Formati i Mavericks, sul finire degli Ottanta, insieme all’amico e bassista Robert Reynolds (al quale si aggiungono Paul Deakin e Ben Peeler), Malo inizia a far sentire la sua ugola nel debutto The Mavericks del 1990, con il gruppo che viene inserito tra le novità più interessanti del filone new country, per intenderci quello di cui Dwight Yoakam viene reputato esponente di punta. Già con il seguente From Hell to Paradise, i nostri iniziano a ritagliarsi una nicchia tutta loro, introducendo nel suono elementi di diversa provenienza (come certe influenze latineggianti attribuibili alle origini di Raul, vedasi il caso della splendida ballata che intitola il disco, dal vivo suonata in medley con l’evergreen cubano Guantanamera).
Malo e compagni, album dopo album, aumentano notevolmente la fanbase, ma senza svendersi, anzi proponendo una musica sempre più variegata e stimolante. Dischi come What a Crying Shame, Music for All Occasions (titolo che riassume alla perfezione la filosofia della band) e Trampoline sono quanto di meglio il genere Americana abbia prodotto in quegli anni, con brani scintillanti di puro country come There Goes My Heart, What a Crying Shame, Just a Memory, O What a Thrill (cover di Jesse Winchester) e Here Comes the Rain, limpide ballate orbisoniane (I Should Have Been True è una meraviglia) ma anche deviazioni nell’easy listening di classe come la rilettura, insieme a Trisha Yearwood, della Somethin’ Stupid di Frank e Nancy Sinatra e soprattutto irresistibili guizzi di matrice ispanica del calibro di All You Ever Do Is Bring Me Down, scatenato tex-mex con la fisa di Flaco Jiménez, e il coinvolgente pop-rock latino Dance the Night Away.
La fatica di rimanere al top e l’intensa attività dal vivo ha però un effetto devastante, in termini di stress, su Malo e soci. Decidono quindi di separarsi, in amicizia, sul finire degli anni Novanta: Raul inizia un percorso solista che negli anni diventerà una vera e propria carriera parallela, pubblicando lavori ottimi come Today, l’esordio del 2001, e Lucky One (otto anni dopo) e altri un po’ più di maniera, in cui gioca a fare il cantante confidenziale (After Hours) o composti esclusivamente di brani strumentali (Say Less, piacevole ma in un disco di Malo sarebbe preferibile ascoltare la sua voce).

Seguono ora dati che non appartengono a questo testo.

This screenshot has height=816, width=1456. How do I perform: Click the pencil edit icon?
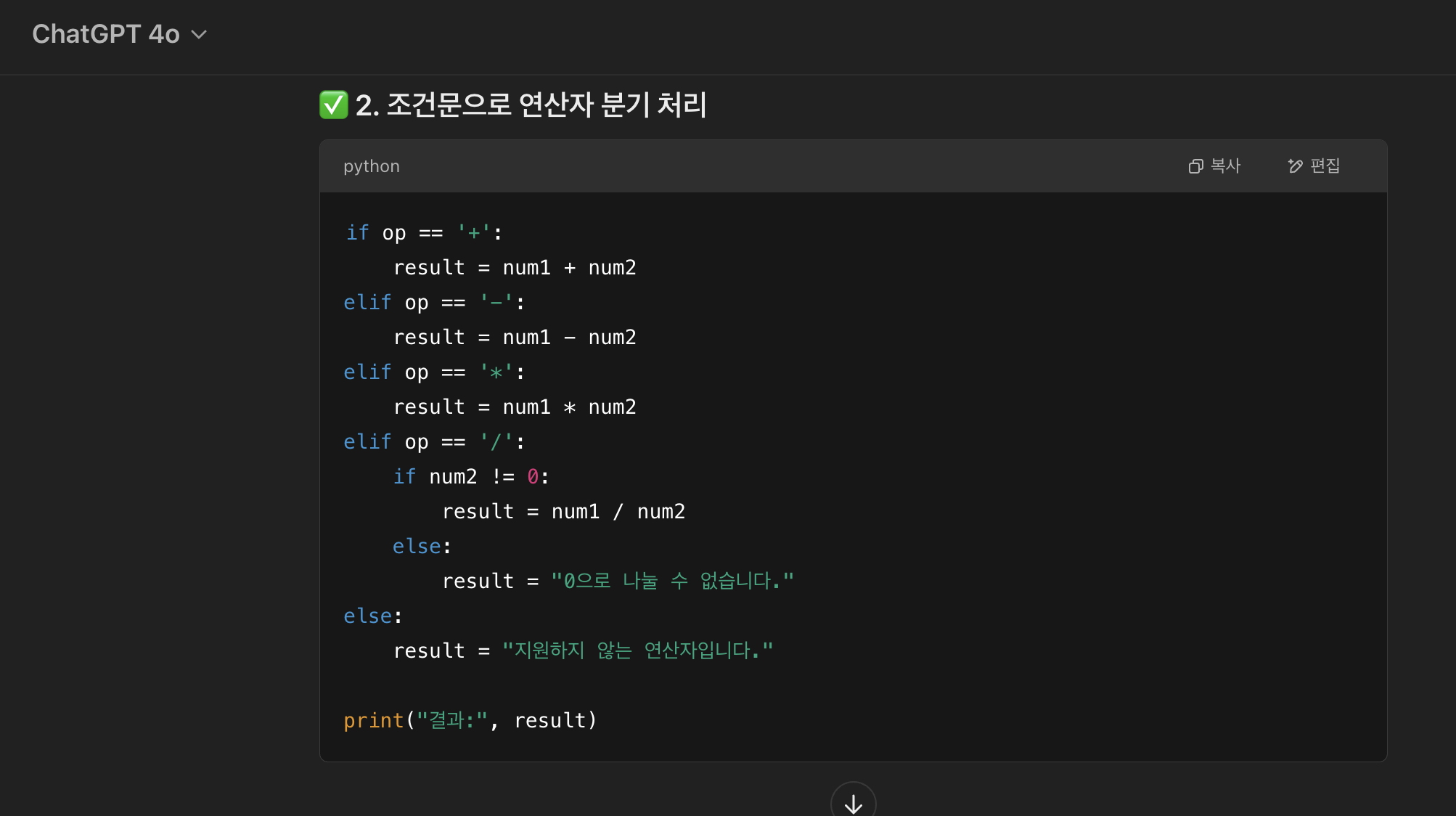[x=1295, y=166]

Nello stesso periodo, contribuisce ai tre deliziosi album del supergruppo rock American-latino Los Super Seven e soprattutto riforma il suo combo principale nel 2003, mettendo in commercio The Mavericks (raro caso di una band con due album dallo stesso nome), disco però involuto e poco brillante, che infatti ottiene scarso successo, convincendo il nostro a sciogliere il gruppo una seconda volta.
Molto meglio andrà con la seconda reunion, arrivata dieci anni dopo, che si rivelerà definitiva e porterà altri sette full length di pregevole fattura e con uno stile ormai ben poco country e dedicato, altresì, alla copertura di tutti i generi prediletti da Raul (la cui voce, se possibile, si rivelerà ancora migliorata). I fasti dei Nineties sono lontani, ma titoli come Brand New Day, Mono, lo squisito cover album Play the Hits e l’imperdibile En Español si pongono dignitosamente tra i lavori più riusciti di un gruppo il cui leader aveva ancora parecchio da dare al mondo della musica.
Volendo parafrasare il titolo del secondo LP dei Mavericks, From Hell to Paradise, non sappiamo se Raul Malo fosse mai stato all’inferno, ma ci sono ben pochi dubbi su dove uno con quella voce si trovi in questo momento.